On a windy day this week in the Hub City, the flat roads seem to carry the sweet sound of the “Matador Song” everywhere I go, heard either faintly in the distance or as loud as the car blasting through speakers and subwoofers stopped next to me at the stop light where Texas Tech Parkway meets Indiana Avenue.
On a Monday, the “Fight Song” breaks out in a performance by the Lubbock Symphony Orchestra as an audience claps and cheers in hope for a basketball team they love.

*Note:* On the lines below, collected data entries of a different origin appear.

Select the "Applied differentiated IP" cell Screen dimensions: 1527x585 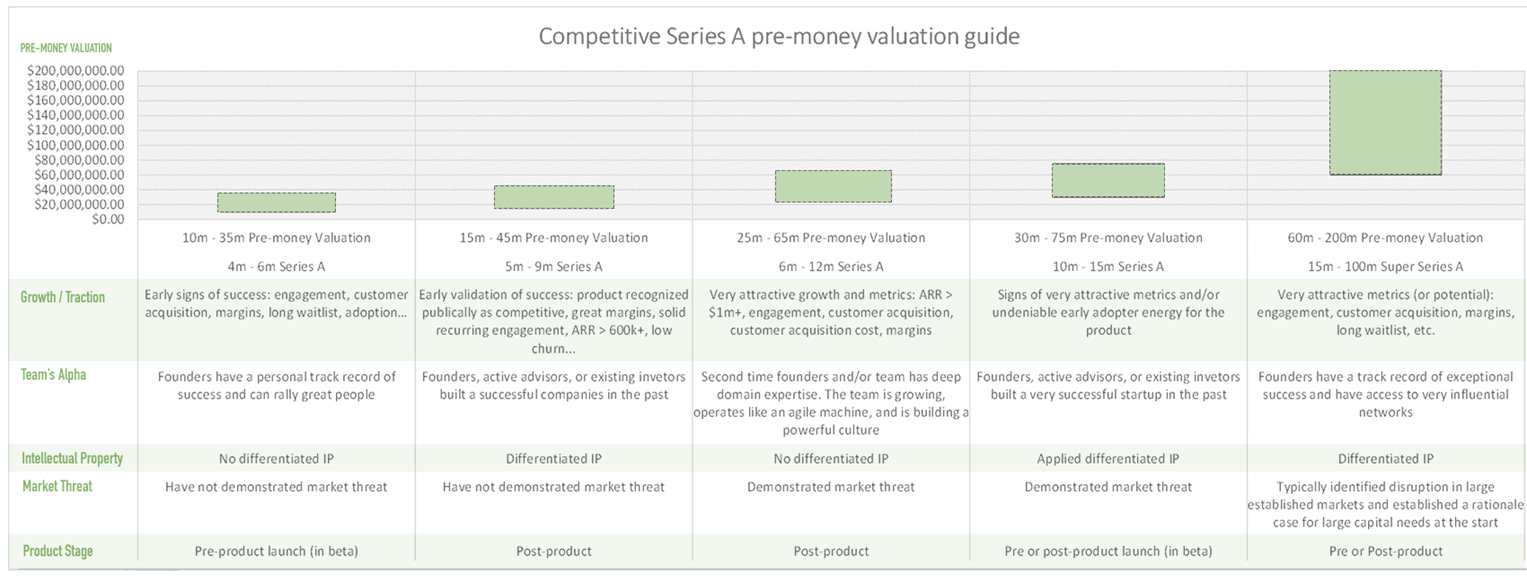1108,459
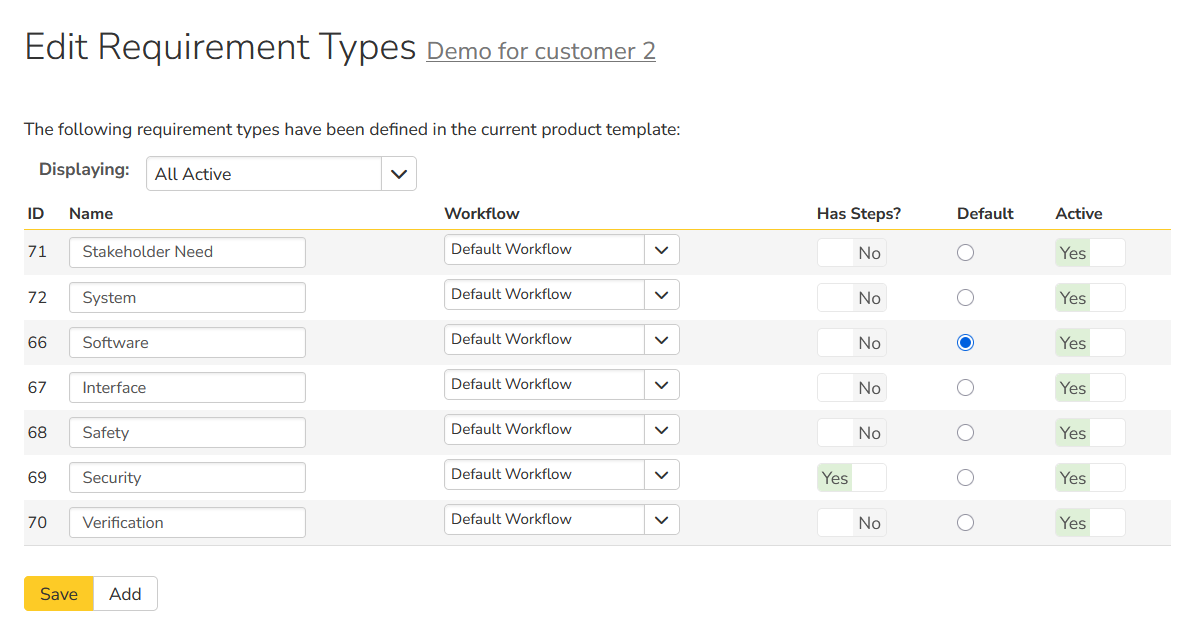Toggle Active switch for Verification

point(1089,523)
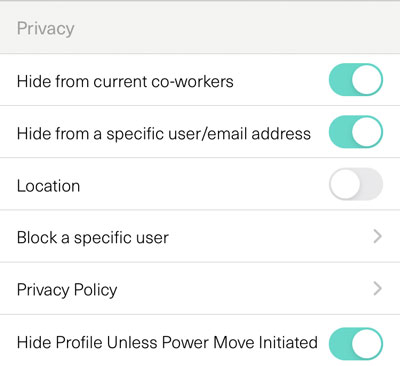Turn off Hide from specific user/email switch
This screenshot has height=366, width=400.
tap(356, 132)
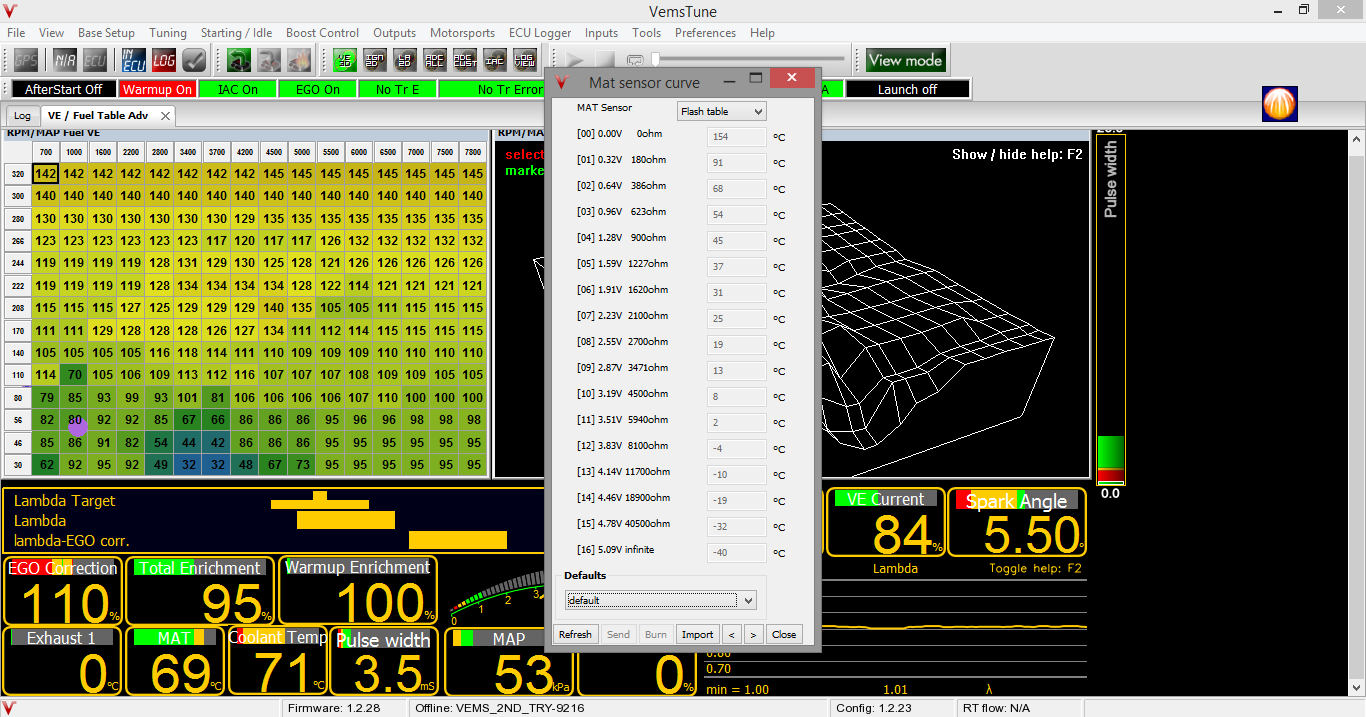The height and width of the screenshot is (717, 1366).
Task: Open the VE 3D table view icon
Action: (x=345, y=60)
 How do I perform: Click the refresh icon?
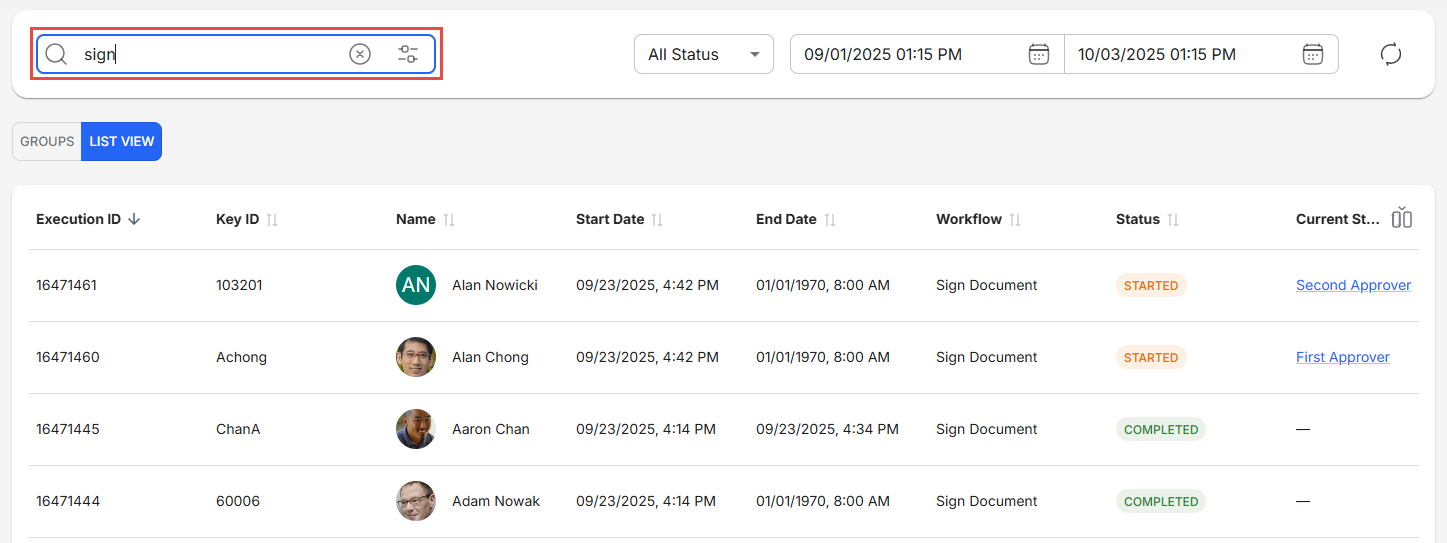click(1390, 54)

I’m in a city that lives, breathes and loves Tech, a college campus centered at its heart. In a city like this, on days like this, a dribbled ball at the local high school carries a greater weight of importance. A well-timed screen and a lay-up in Maxey Park between friends feels like the game-winning play.
A hometown hero in Jarrett Culver lighting up the court, every living room, every restaurant and bar in the city — a local boy center-staged on national television — brings more meaning to a place like Lubbock than most college teams probably will ever know.
It’s 10:15 p.m. on a Monday, I’m too busy re-watching all of coach Chris Beard’s Fireside Chats to study, and the Texas Tech Red Raiders are in the Final Four for the first time in history.
It’s difficult to get to class navigating a sea of red and black Elite Eight or Final Four shirts, an assortment of Red Raider gear sprawling across campus. There isn’t a conversation without excitement over basketball, whispers and chatter, the ringing of the Victory Bells still vibrating through the air.
A professor slows his speech at the end of class, adjusts his tie to look forward and announce Friday’s lecture is cancelled because, “by God” he’s going to the Final Four. At a chapel filled with students, a priest discusses the need to avoid distractions from God, while he himself breaks from service to ask God to “bless the Red Raiders” as they make their way to Minneapolis.
It’s 5 p.m. on Tuesday, I can’t stop thinking about the Red Raiders rushing into the locker room after their Saturday win, Chris Beard with the game-winning net around his neck and the entire team dancing to the song “Old Town Road.”
I'm gonna take my horse to the old town road,
I'm gonna ride 'til I can't no more,
I got the horses in the back,
and the Red Raiders are in the Final Four (for the first time in history).
Even with the weight of a city, a campus, its passionate Red Raider students and alumni, there’s no pressure to be felt on a team entering new territory in the Final Four. It’s pure joy, excitement, Saddle Tramps stamping and ringing bells as Raider Red stands straight throwing to the crowd Guns Up with both hands.
It’s Matt Mooney with his assists, Davide Moretti with his threes, Tariq Owens with blocks, Norense Odiase with his dunks and Culver with his, well, everything.
And all the while it’s Beard leading the way — with the intensity, the humor, the trust of a father figure to the team, to his young girls, to a college campus, to a city, to Red Raider Nation.
It’s 7:30 a.m. at the United Supermarkets Arena parking lot on Wednesday, I’m with hundreds of fans waiting to send off our beloved team, and the Red Raiders are in the Final Four for the first time in history.
Wreck ‘em, Tech.
Eleanor Guinan, Texas Tech men’s basketball beat writer, contributed to this column.